Seems like a bunch of unnecessary drama.
Ugh, I HAAAATED Margaret soooooooooooo much. She was like a homeschooler on CRACK - everything she did was offensive, and she made no effort to try to understand people and the Northern culture. And Elizabeth Gaskell's main characters are always praised for speaking their minds in a time when women had no rights and being revolutionary and forthright and whatnot, but you didn't get the impression that Margaret was outspoken or revolutionary - just irritating. And out of ALL the characters, she grew the LEAST. Sure, she changed her opinion about the mill owner, but only because he was so dang attractive (mmmmmhmmm), and every stupid decision she made was justified by her idiot father, even if she disobeyed him by INVITING HER CRIMINAL BROTHER INTO THE COUNTRY!!!!!!!!!!!!
John Thornton was a much better male lead than Roger "Moron" whatever-his-last-name-is.
The ending was really epic. Margaret randomly inherits money from her father's old friend, after EVERYONE ELSE DIES (seriously, at least 6 main characters kick the bucket), and moves back to London.
But, when she's riding away in the carriage after saying goodbye to Thornton, he's watching her go, almost crying, saying, "Look back. Look back at me."
But she doesn't.

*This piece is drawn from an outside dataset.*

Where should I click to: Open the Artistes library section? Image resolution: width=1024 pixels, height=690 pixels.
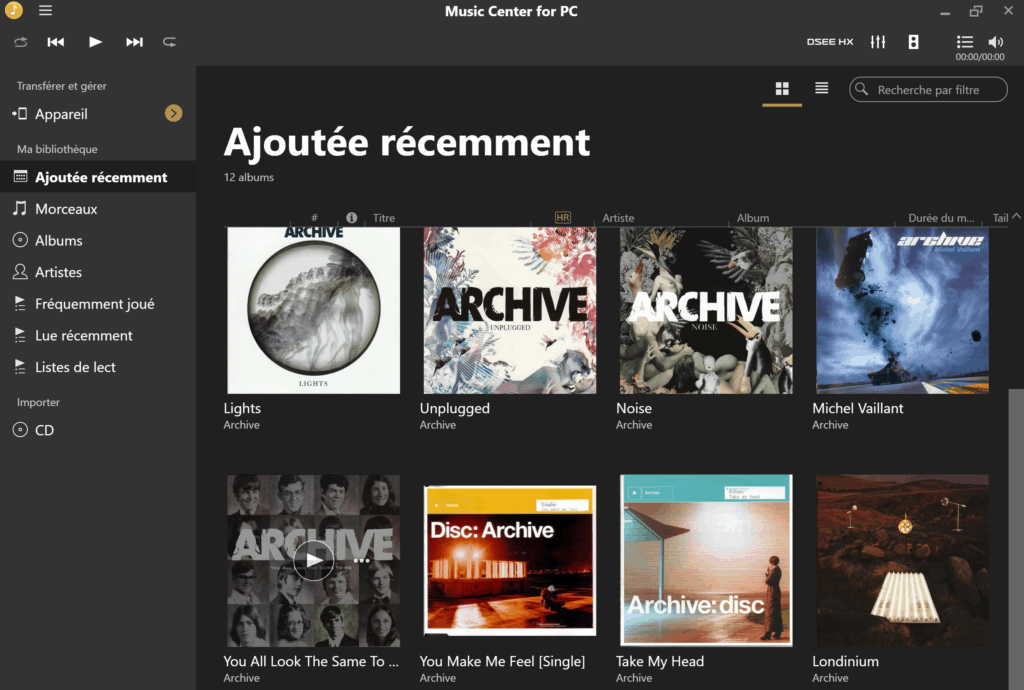(x=61, y=271)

Because she's an idiot.
Then she moves to London with her gross aunt and her ditzy best friend and the creepy stalker with GROSS sideburns who had been stalking her since the beginning of the movie, and was STILL pouting over her rejecting his proposal!!!
Then Thornton loses the mill, but he and Higgins are best friends, so that's okay. Margaret makes a lot more money and buys the mill and visits Milton, where Thornton's mom chews her out for rejecting HER son as well, and Margaret's like, "Well, he IS rather attractive..."
ANYWAY, the epic part: she's on a train back to London, and Thornton's on a train back to Milton from Helstone (long story), and they both have a delay and their trains end up right next to each other, so they both leap out of the trains and start making out on a bench, while Henry "Gross sideburns" Lennox pouts in his car. Then Margaret goes into the train with Thornton and its a wonderfully happy ending with icky sideburns going home that night - ALONE!
And that's pretty much been my entire Spring Break, so far.
Besides graduating my Sims from college (finally) and spending time at the beach with my family.
My grandparents have been married 57 years. 57 YEARS. That's a long time.
Beaches are awesome. Even when it's a balmy 47 degrees outside with freezing winds.

Wednesday, March 25, 2009

You can take the girl out of Hicksville, but you can't take the Hicksville out of the girl

So true.
Better days at school.
My dad thinks I have an eating disorder, though.
Please. It's not like I'm throwing up my breakfast on PURPOSE.
But mixed messages abound. It's getting really annoying.
It sucks to be melancholic and everything, but phlegmatics are just as annoying...in uniquely different ways.
Tyler and I did our England presentation today. Finally. At least it's out of the way. It might not have been 5 minutes, but at least it was 15 minutes like this one group, who stuttered painfully and paused for minutes in between topics.
And we weren't boring.
And we argued during it, which "caught people's attention".
But when we were done, people only had questions about the London Eye, the world's biggest ferris wheel.
Only that. And we couldn't answer them all.
Poor Maricel. She has to do it all by herself.
So we'll help her with the chocolate chip scones. Mmmm...
"They're supposed to be bitter!"
British people eat crappy food.
And don't like Jesus.
RENT! I love Anthony Rapp. Except for his icky goatee.
And Jesse L. Martin. He has a nice goatee.
And Wilson Jermaine Heredia's goatee looks pretty nice. HE is nice.
We're starting a poetry unit in English. It's a lot better than I thought it would be. Edgar A. Guest is totally cheesy and kind of lame, but I love Langston Hughes, Anne Sexton, and Mary Oliver. "Wild Geese" made me cry.
We have to pick a topic, find 5 poems that support that topic, write 2 of our own, and then present them to the class. One of them was "On the Edge", and I don't want to be melodramatic about it, because my poetry tends to be, but there was a poem in "The Perks of Being a Wallflower" that fits the theme perfectly.
That one was sad, too.
The guy who wrote "The Perks of Being a Wallflower" also wrote the screenplay for "Rent".
No wonder I liked that book so much.

Saturday, March 21, 2009

Reality Checks for Lovesick Teenagers

I'm actually in a fairly good mood, not bitter at all.
For the most part.
Just very sarcastic and a little cynical.
But only a little.
Musicals were a great invention. That and 80's music. Seriously, are William and I the only people who thought Huey Lewis was black?
But yeah. This is me trying to be funny.

1. For guys: Everyone has an excretory system.
Meaning the girl you think about day and night takes a dump every now and again. Heck, she's probably taking one right now. And, being perfectly honest, they *gasp* FART, too! I know you didn't want to hear it, but it had to be said. My point is: nobody's perfect. And they sometimes smell gross.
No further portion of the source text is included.